_Exercise_. Your answer must be the lines of the material below, exactly as written, from its first line through the line with "Screen dimensions: 1024x547", and no pictures.

_Input for this task_.
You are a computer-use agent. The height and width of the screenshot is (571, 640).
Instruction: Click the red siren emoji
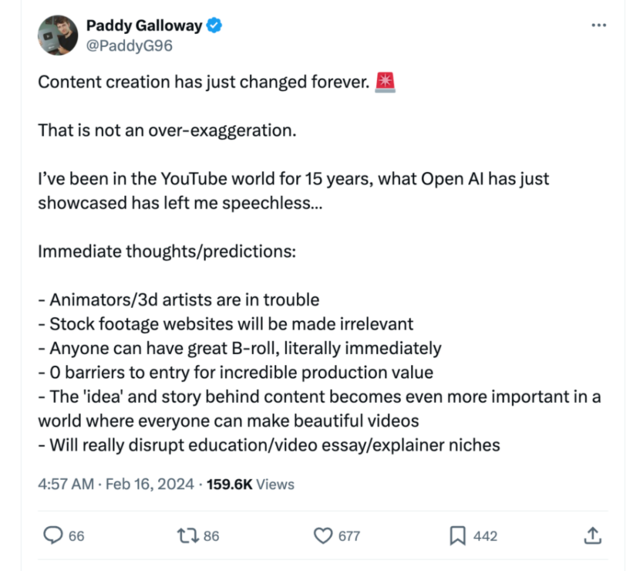(x=387, y=82)
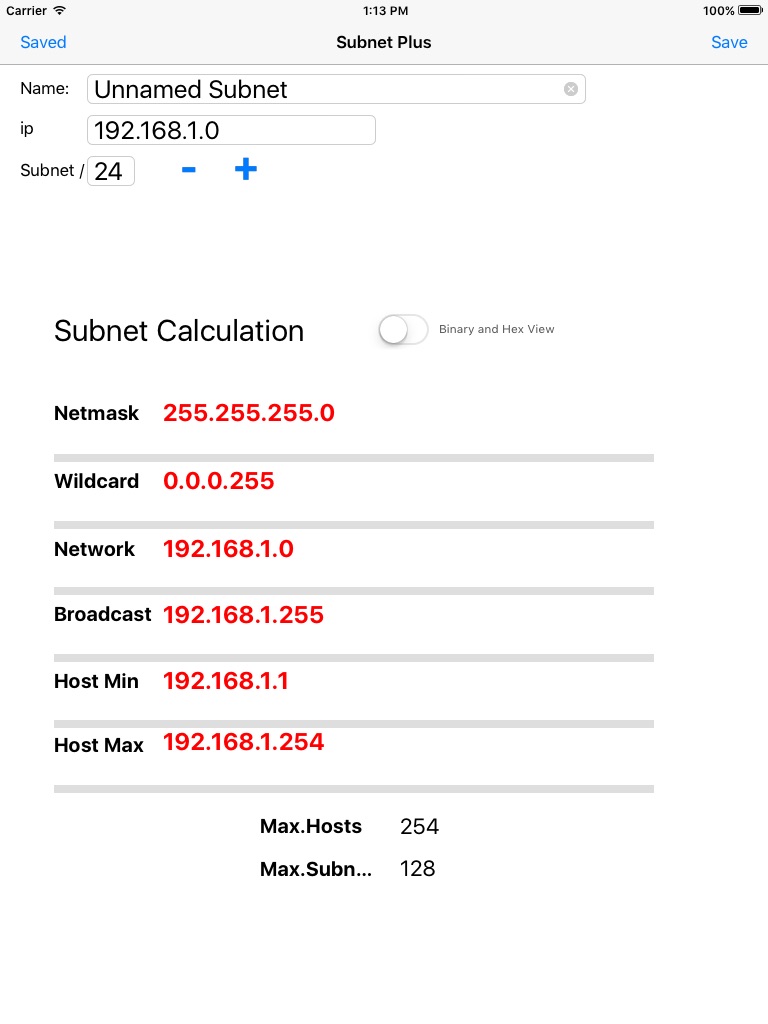Open the Saved subnets list
This screenshot has height=1024, width=768.
coord(42,42)
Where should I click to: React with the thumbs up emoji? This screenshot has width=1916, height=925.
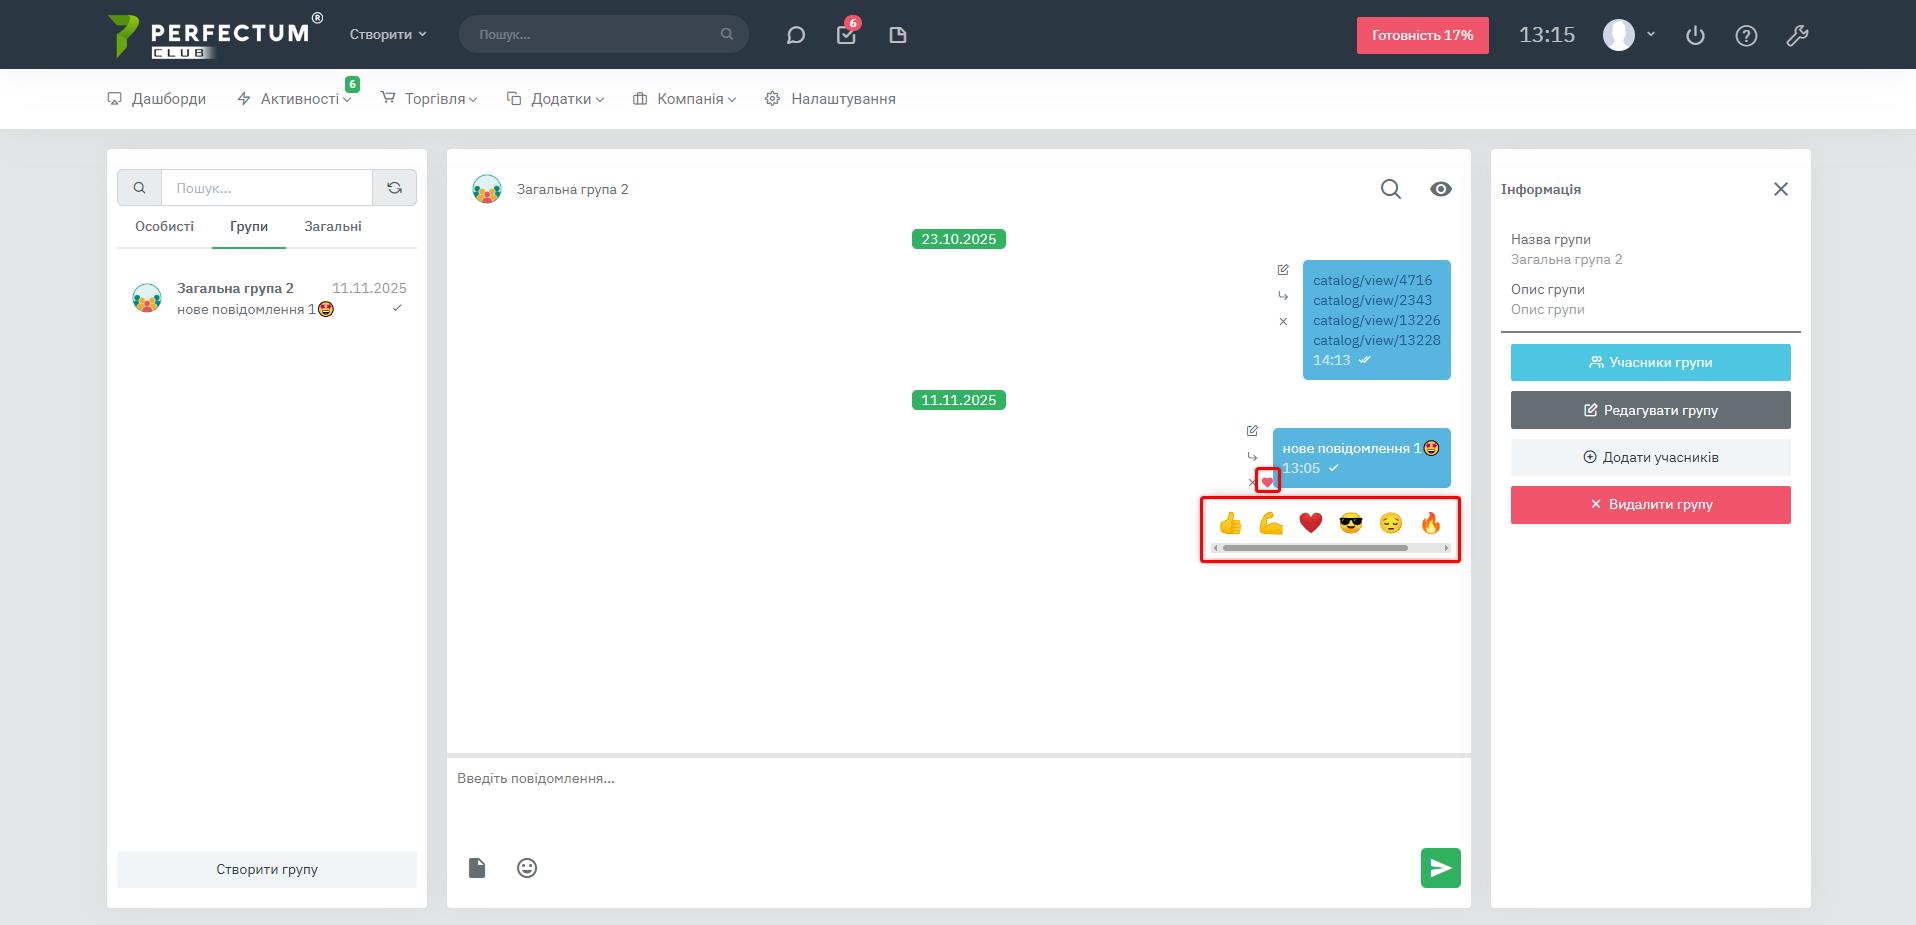point(1230,523)
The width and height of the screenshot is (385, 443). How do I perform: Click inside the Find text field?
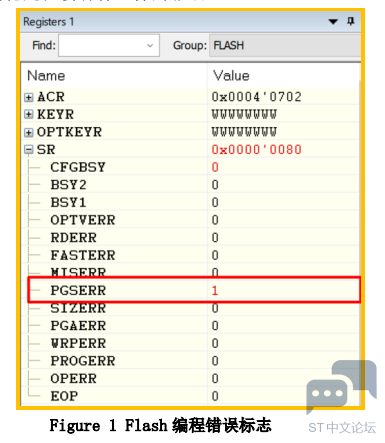click(102, 45)
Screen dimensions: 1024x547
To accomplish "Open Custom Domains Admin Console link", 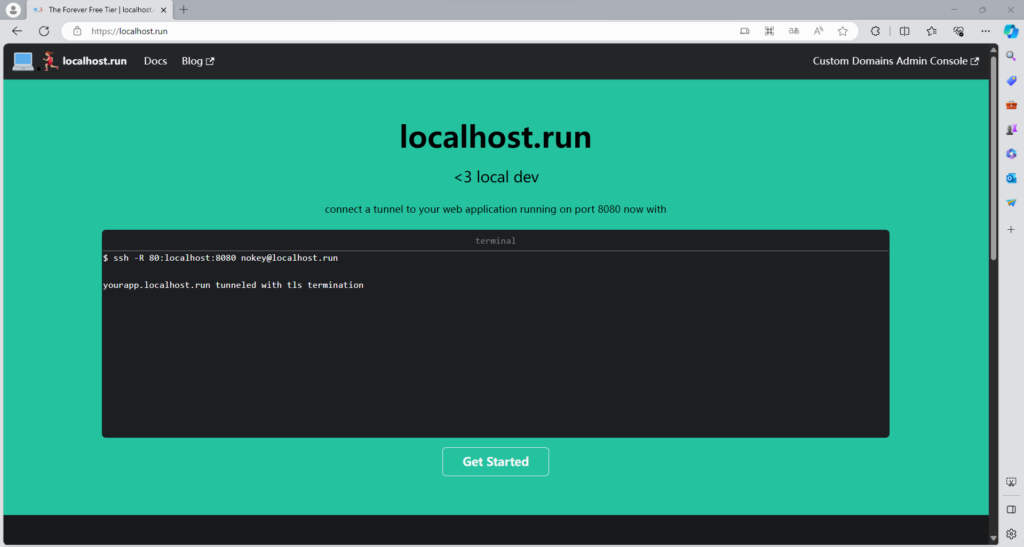I will [895, 61].
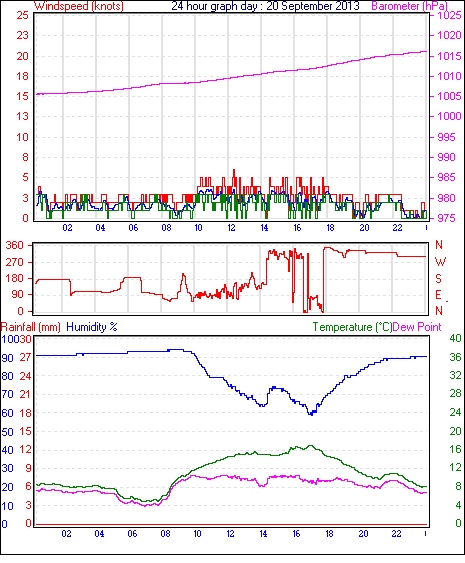Viewport: 465px width, 563px height.
Task: Click the 90 humidity axis value
Action: click(8, 358)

_Written solution_.
You are a computer-use agent. The height and width of the screenshot is (571, 640).
Instruction: Click the red siren emoji
(x=387, y=82)
Open the Saved subnets list
This screenshot has height=1024, width=768.
coord(42,42)
Where should I click to: React with the thumbs up emoji? This screenshot has width=1916, height=925.
point(1230,523)
The width and height of the screenshot is (385, 443). How do I perform: Click inside the Find text field?
click(102, 45)
Screen dimensions: 1024x547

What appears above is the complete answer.